Run omegion/argocd-actions@v1
Run ref_name=main
Unable to find image 'ghcr.io/omegion/argocd-actions:v1' locally
v1: Pulling from omegion/argocd-actions
8663204ce13b: Pulling fs layer
45c2c68bc0f[7]: Pulling fs layer
8663[20]4ce13b: Download complete
8663204ce13b: Pull complete
45c2c68bc0f7: Verifying Checksum
45c2c68bc0f7: Download complete
45c2c68bc0f7: Pull complete
Digest: sha[25]6:d1655a36cd13bcbc696e663c15753e4edefe1c45af0f18[26]9ebba639999908be
Status: Downloaded newer image for ghcr.io/omegion/argocd-actions:v1
Error: rpc error: code = PermissionDenied desc = permission denied

While if I look at the argocd server logs I get this.
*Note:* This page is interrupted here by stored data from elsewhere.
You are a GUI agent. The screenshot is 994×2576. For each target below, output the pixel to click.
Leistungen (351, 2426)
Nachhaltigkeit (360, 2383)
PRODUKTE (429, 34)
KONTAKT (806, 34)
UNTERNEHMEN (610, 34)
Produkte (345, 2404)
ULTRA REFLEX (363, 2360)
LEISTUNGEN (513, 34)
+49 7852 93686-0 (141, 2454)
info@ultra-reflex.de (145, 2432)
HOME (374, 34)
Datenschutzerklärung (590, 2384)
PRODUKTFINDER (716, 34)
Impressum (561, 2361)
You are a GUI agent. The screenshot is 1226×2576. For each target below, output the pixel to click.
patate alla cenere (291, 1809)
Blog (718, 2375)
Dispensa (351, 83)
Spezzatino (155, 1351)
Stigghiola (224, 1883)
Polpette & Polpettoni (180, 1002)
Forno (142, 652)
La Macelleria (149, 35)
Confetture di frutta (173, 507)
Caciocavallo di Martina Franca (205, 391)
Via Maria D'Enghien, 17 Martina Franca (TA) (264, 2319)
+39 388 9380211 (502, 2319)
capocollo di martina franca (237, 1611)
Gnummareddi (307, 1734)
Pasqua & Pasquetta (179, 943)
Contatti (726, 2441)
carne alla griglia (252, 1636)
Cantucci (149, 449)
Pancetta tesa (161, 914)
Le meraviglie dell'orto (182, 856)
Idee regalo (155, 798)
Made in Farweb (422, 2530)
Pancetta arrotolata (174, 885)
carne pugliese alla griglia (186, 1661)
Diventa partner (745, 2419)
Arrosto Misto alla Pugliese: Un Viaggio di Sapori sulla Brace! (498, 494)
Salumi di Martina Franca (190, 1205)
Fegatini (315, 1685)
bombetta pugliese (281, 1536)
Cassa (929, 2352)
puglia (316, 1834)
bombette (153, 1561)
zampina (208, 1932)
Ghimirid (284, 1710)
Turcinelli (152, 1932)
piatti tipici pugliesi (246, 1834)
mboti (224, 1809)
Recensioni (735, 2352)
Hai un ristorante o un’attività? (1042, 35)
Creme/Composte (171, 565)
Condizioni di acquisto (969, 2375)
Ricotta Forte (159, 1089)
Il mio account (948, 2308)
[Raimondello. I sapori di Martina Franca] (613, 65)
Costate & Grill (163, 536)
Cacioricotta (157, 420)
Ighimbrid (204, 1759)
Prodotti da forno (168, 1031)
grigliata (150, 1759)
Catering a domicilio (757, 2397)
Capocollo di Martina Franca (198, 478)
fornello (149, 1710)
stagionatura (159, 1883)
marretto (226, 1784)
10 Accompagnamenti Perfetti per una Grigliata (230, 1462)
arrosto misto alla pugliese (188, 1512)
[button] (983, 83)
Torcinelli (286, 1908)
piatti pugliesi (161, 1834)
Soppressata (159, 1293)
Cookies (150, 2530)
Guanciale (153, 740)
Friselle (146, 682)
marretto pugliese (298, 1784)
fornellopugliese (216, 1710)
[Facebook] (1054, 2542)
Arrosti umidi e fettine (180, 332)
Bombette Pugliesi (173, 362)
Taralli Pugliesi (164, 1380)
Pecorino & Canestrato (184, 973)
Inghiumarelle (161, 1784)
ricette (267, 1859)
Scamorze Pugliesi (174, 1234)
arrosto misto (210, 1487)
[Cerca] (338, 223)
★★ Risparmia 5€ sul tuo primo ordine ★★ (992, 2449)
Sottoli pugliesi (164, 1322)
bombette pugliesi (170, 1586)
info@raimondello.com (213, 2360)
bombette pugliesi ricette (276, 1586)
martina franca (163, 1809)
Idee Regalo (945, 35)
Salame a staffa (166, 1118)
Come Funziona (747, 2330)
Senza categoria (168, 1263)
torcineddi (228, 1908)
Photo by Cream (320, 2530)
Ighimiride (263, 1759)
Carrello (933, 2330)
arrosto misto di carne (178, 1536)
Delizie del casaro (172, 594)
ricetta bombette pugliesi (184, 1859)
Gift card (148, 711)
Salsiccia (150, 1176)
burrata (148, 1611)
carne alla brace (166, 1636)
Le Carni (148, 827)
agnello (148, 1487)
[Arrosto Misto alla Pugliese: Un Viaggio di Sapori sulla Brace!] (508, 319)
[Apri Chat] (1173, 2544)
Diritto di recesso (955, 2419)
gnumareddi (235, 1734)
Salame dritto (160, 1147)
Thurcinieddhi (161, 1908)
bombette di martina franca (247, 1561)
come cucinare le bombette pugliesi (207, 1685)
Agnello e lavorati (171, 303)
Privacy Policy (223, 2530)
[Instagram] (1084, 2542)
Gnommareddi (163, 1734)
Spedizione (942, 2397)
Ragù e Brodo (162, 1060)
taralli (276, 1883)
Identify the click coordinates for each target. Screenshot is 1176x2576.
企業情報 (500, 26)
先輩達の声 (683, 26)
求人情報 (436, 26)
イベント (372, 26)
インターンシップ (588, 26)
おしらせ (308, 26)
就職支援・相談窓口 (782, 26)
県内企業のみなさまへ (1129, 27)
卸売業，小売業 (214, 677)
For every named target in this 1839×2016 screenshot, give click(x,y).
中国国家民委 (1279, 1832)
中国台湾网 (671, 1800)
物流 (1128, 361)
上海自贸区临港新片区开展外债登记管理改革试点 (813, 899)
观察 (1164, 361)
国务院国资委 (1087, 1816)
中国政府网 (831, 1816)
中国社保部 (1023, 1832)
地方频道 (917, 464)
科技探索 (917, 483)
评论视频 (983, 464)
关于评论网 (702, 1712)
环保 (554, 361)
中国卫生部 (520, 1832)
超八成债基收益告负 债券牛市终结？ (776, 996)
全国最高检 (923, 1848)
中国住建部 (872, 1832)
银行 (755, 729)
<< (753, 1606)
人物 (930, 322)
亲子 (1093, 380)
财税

time="2023-03-26T09:56:41Z" level=info msg="received unary call /application.ApplicationService/Sync" grpc.method=Sync grpc.request.content="name:\"admin-panel\" revision:\"\" dryRun:false prune:true " grpc.service=application.ApplicationService grpc.start_time="2023-03-26T09:56:41Z" span.kind=server system=grpc
time="2023-03-26T09:56:41Z" level=warning msg="user tried to get application which they do not have access to: rpc error: code = PermissionDenied desc = permission denied: applications, get, admin-panel/admin-panel, sub: user, iat: 2023-02-28T12:24:31Z" application=admin-panel namespace=argocd project=admin-panel security=2
time="2023-03-26T09:56:41Z" level=warning msg="finished unary call with code PermissionDenied" error="rpc error: code = PermissionDenied desc = permission denied" grpc.code=PermissionDenied grpc.method=Sync grpc.service=application.ApplicationService grpc.start_time="2023-03-26T09:56:41Z" grpc.time_ms=18.551 span.kind=server system=grpc
time="2023-03-26T09:58:21Z" level=info msg="Alloc=25008 TotalAlloc=12748774 Sys=65873 NumGC=1391 Goroutines=95"

Expected behavior

That user should be able to sync application.

Screenshots

No response

Additional context

No response

[headyj]

Exact same issue here using terraform provider:

argocd_application.composer: Creating...
╷
│ Error: application test could not be created
│ 
│   with argocd_application.composer,
│   on application.tf line 1, in resource "argocd_application" "composer":
│    1: resource "argocd_application" "composer" {
│ 
│ rpc error: code = PermissionDenied desc = permission denied

Reverting to 5.27.1 is solving the issue

[yu-croco]

Thank you for reporting.

The situation is reported on upstream's issue, argoproj/argo-cd#13000 .
argo-helm manages Helm Chart, not Argo CD itself, so let's follow it.👀

[yu-croco]

the upstream's issue is not resolved, so this issue stays as open.